Platelet‐Inspired Nanocells for Targeted Heart Repair After Ischemia/Reperfusion Injury
Teng Su, Ke Huang, Hong Ma, Hongxia Liang, Phuong‐Uyen Dinh, Justin Chen, Deliang Shen, Tyler A. Allen, Li Qiao, Zhenhua Li, Shiqi Hu, Jhon Cores, Brianna N. Frame, Ashlyn T. Young, Qi Yin, Jiandong Liu, Li Qian, Thomas G. Caranasos, Yevgeny Brudno, Frances S. Ligler, Ke Cheng* Advanced Functional Materials link to the paper: https://doi.org/10.1002/adfm.201803567
Cardiovascular disease is the leading cause of mortality worldwide.

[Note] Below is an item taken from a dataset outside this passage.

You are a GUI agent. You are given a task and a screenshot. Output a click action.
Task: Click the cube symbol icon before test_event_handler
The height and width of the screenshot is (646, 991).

Exploring ways to attenuate I/R injury is of clinical interest for improving post‐ischemic recovery. A platelet‐inspired nanocell (PINC) that incorporates both prostaglandin E2 (PGE2)‐modified platelet membrane and cardiac stromal cell‐secreted factors to target the heart after I/R injury is introduced. By taking advantage of the natural infarct‐homing ability of platelet membrane and the overexpression of PGE2 receptors (EPs) in the pathological cardiac microenvironment after I/R injury, the PINCs can achieve targeted delivery of therapeutic payload to the injured heart. Furthermore, a synergistic treatment efficacy can be achieved by PINC, which combines the paracrine mechanism of cell therapy with the PGE2/EP receptor signaling that is involved in the repair and regeneration of multiple tissues. In a mouse model of myocardial I/R injury, intravenous injection of PINCs results in augmented cardiac function and mitigated heart remodeling, which is accompanied by the increase in cycling cardiomyocytes, activation of endogenous stem/progenitor cells, and promotion of angiogenesis. This approach represents a promising therapeutic delivery platform for treating I/R injury.